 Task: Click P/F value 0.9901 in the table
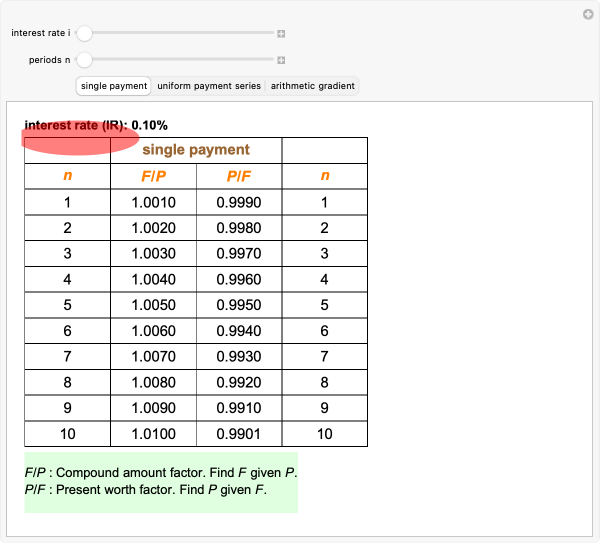pos(239,434)
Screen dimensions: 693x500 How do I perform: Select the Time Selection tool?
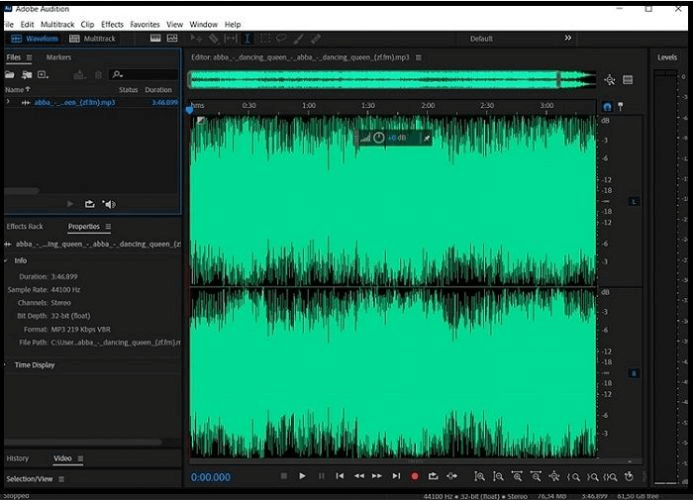click(247, 38)
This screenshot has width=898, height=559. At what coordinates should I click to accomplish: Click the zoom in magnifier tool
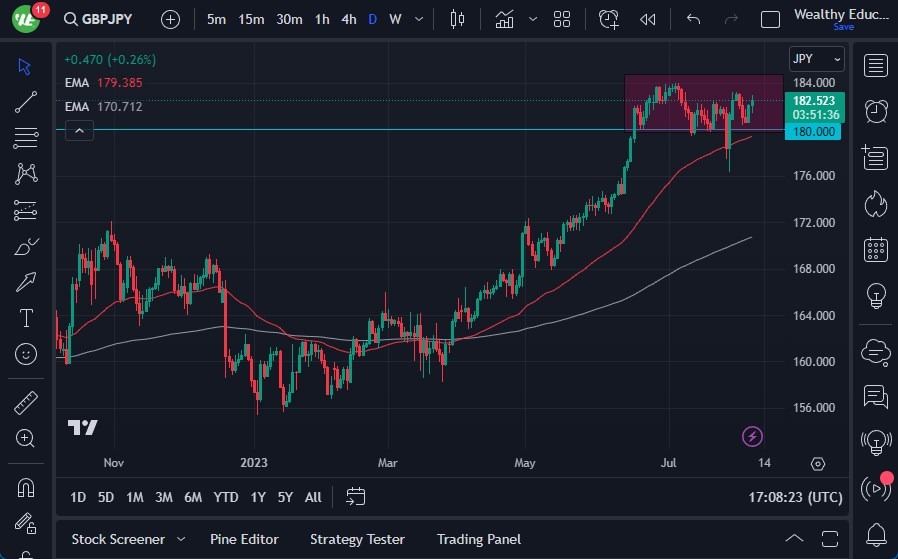[26, 438]
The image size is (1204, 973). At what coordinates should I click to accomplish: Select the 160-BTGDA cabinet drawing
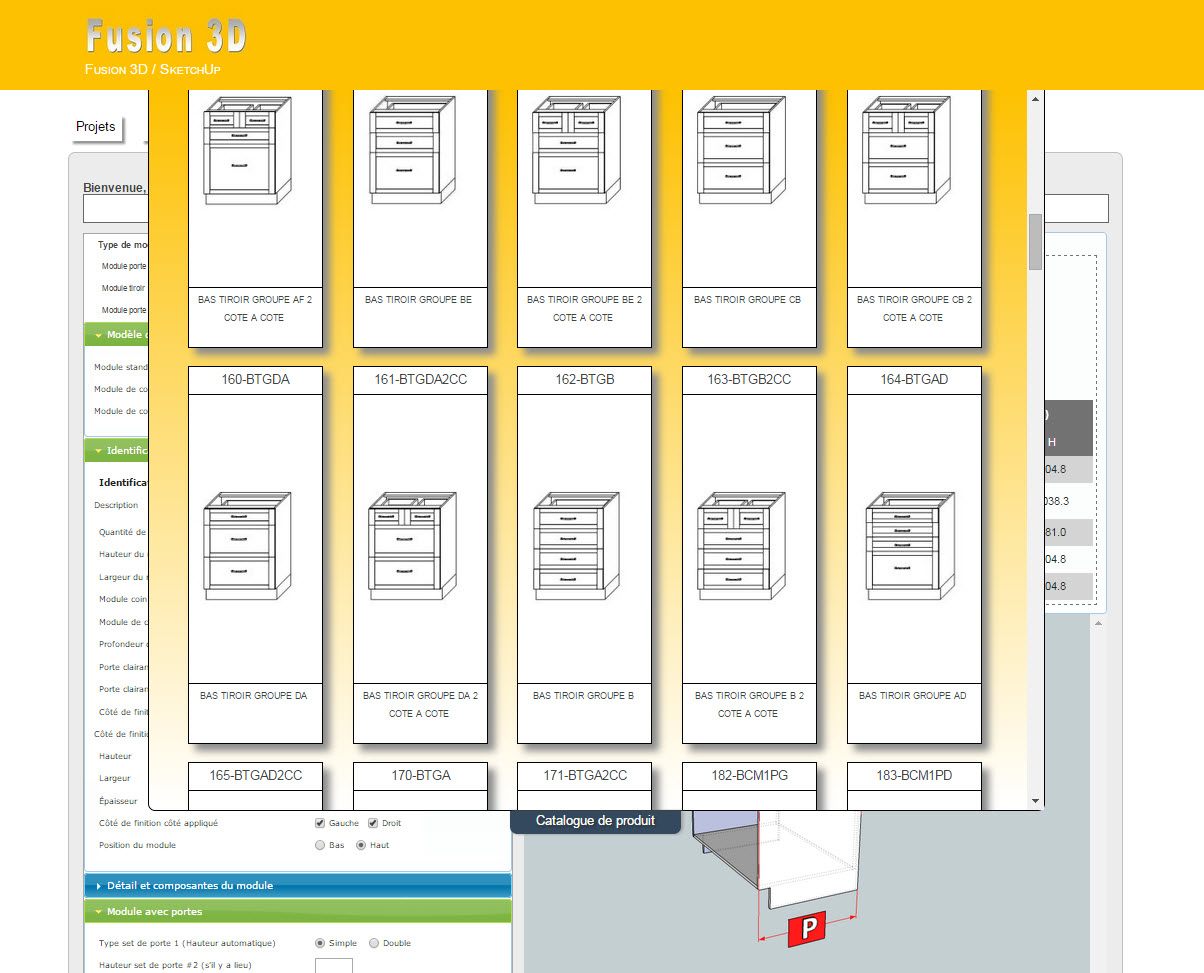[247, 545]
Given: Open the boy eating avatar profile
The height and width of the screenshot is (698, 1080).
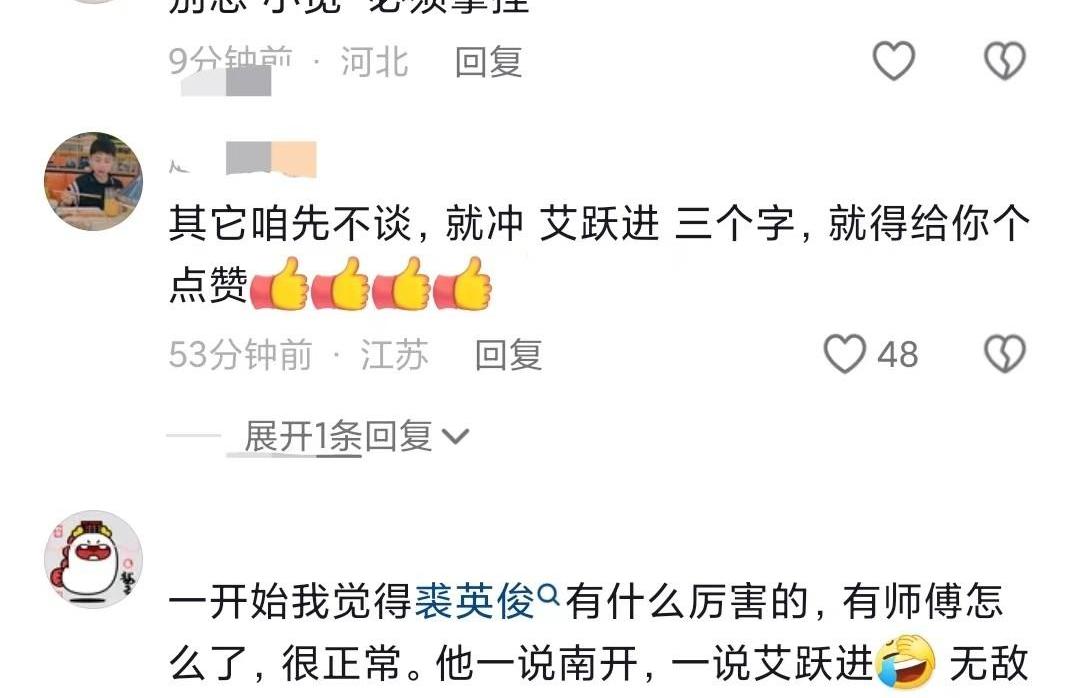Looking at the screenshot, I should 93,181.
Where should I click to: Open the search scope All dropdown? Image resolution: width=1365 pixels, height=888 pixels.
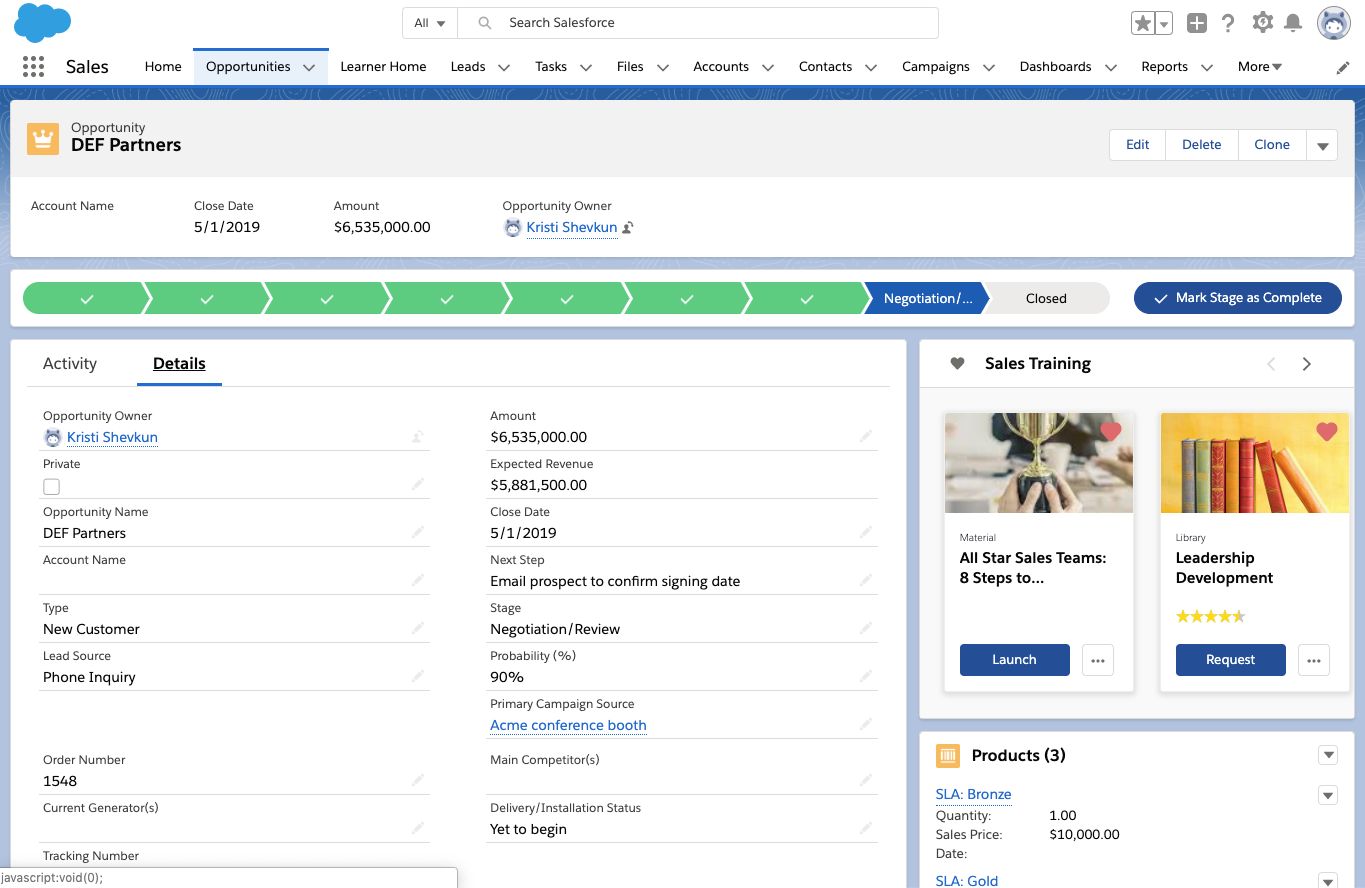coord(429,23)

*TASK DETAILS:*
Please write out, word for word, each line from the one with "Where should I" to the last line of the data, keeping both ends and omitting pictures.

*TASK ANSWER:*
Where should I click to: Open the search scope All dropdown? Image resolution: width=1365 pixels, height=888 pixels.
coord(429,23)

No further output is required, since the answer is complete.